Dan,
I feel you have still not understood the problem with your jpg image equation in #88. Please note that in spacetime interval equation the j (or i) does not appear. You were not ducking, it's just that you did not get it.
Why dont you look at spacetime interval equation in some standard text and see if j appears the way you painstakingly typed.
You must be referring to the interval defined with all those (delta x)^2, (delta y)^2, (delta z)^2, and -(i*delta t)^2, is that it?
Then cool your jets. I wanted you to get a geometric picture of the situation, so set x = y = z = t = 0 for the origin. Plant a vertex of the resulting right triangle right at the origin of your coordinate system. And PRESTO! a Minkowski spacetime interval connecting two points separated by light travel time appears between the coordinates 0,0,0,0, and x,y,z,t2. (t1 = 0) mathemagically appears. The interval expression I gave in post #88 only needs a single physical dimension for each term under the radical because it is assumed the interval is referred to a geometrical origin 0,0,0,0 planted in space, as much as you all know I hate doing that in space without inertia.
Same arguments apply as I stated in post #88, only now you can geometrically see the assumption Minkowski made about time. To throw in the only other wrinkle; plant one entangled electron in atomic structure at 0,0,0,0, and adjust distance coordinates until its entangled twin is centered at x,y,z,t2.
Start a photon propagating from 0,0,0,0 and watch it ever so slowly approach x,y,z,t2. Flip the entangled electron at 0,0,0,0 and INSTANTLY, the electron at x,y,z,t2 changes state. The photon, on the other hand, is still between those points; in fact, it hasn't even moved in your mock Euclidean relativistic space yet. That's because Minkowski in his wisdom set time itself proportional to the speed of light. Works fine for v<c. Doesn't work at all for entanglement.

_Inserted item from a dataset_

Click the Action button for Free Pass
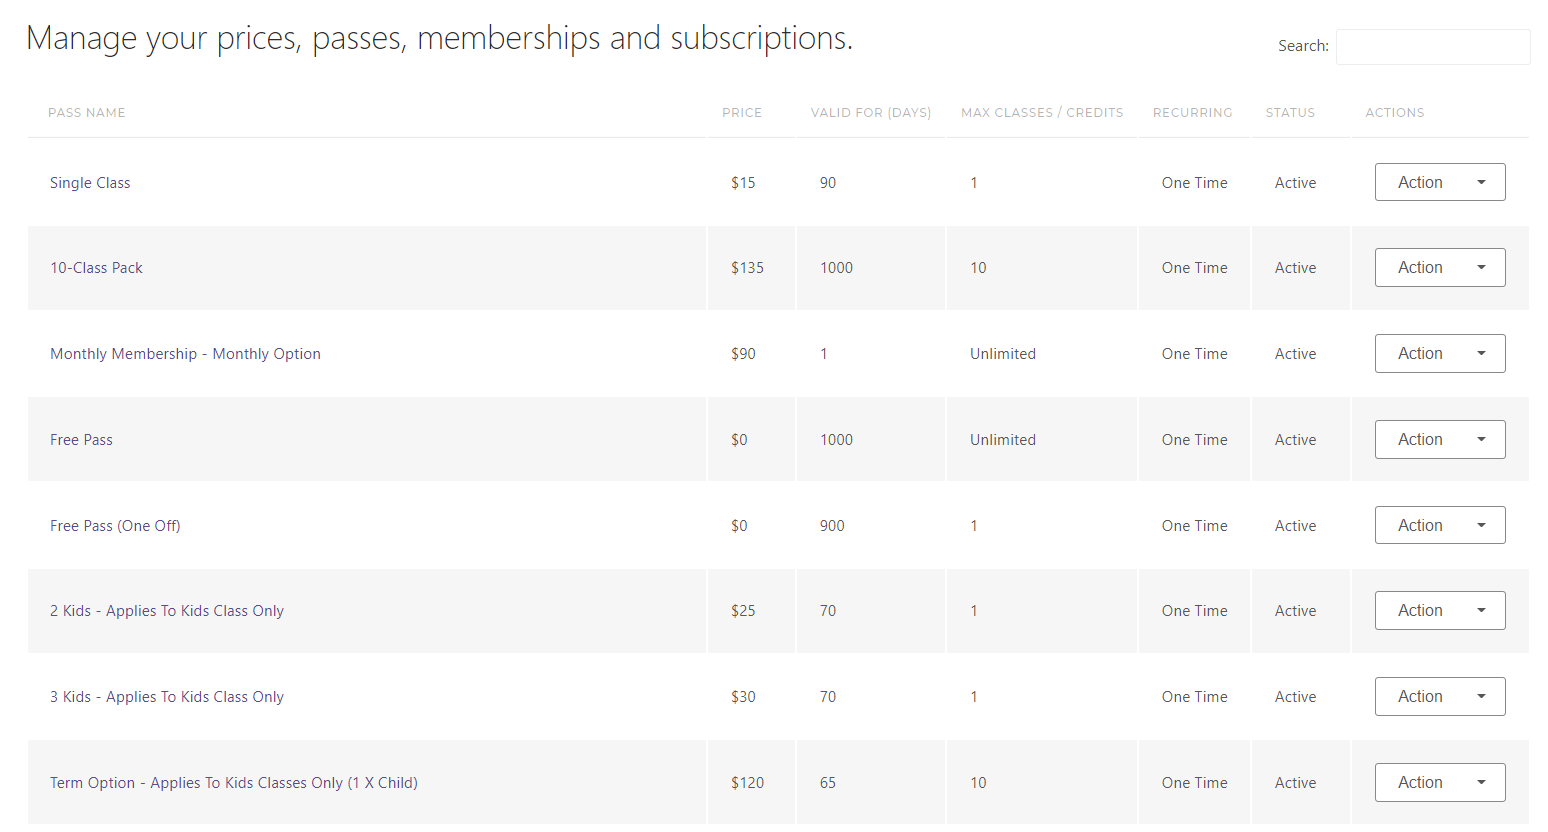 click(1439, 439)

The entangled pair is part of the same waveform, you see? If we chose to do the same experiment with entangled photons, it would work only a little differently. You'd need to wait (light travel time) until the entangled photon actually reached x,y,z,t2, but after it passed that point, flipping the entangled state of its twin photon, trapped in a delay line or whatever, would also instantly flip the state of the photon at (or slightly beyond) the point x,y,z,t2.
Is that a little bit clearer than post #88?
A second central point came up in the discussion regarding QFT's edict that particles of matter or antimatter are ideal points. Finally I realized, they do this only because what follows in QFT simply does not wish to deal with the idea that it takes some as yet unspecified fundamental force to hold something like a quark or an electron together inside of atomic structure. Is it entanglement? Is it Higgs? Is it some combination? Who would know? No one who decided they don't really need to know; that's for certain. Someone with a very low regard for something as fundamental to physics as the conservation of energy, no doubt. By that reasoning alone, a single electron should simply fly apart due to the repulsive effect of its own negative charge, shouldn't it? What exactly keeps it from doing so? Does anyone really believe the Lagrangian for atomic structure is a complete compendium of the forces holding matter together without a knowledge of this force? That we even know anything at all about quarks is something of a miracle too.
No wonder such folk are loathe to hear about the discovery of something like the Higgs boson. How in the world they somehow managed to predict it even existed over 50 years ago is truly mathemagical.
Think more critically about the science and math you already think you know.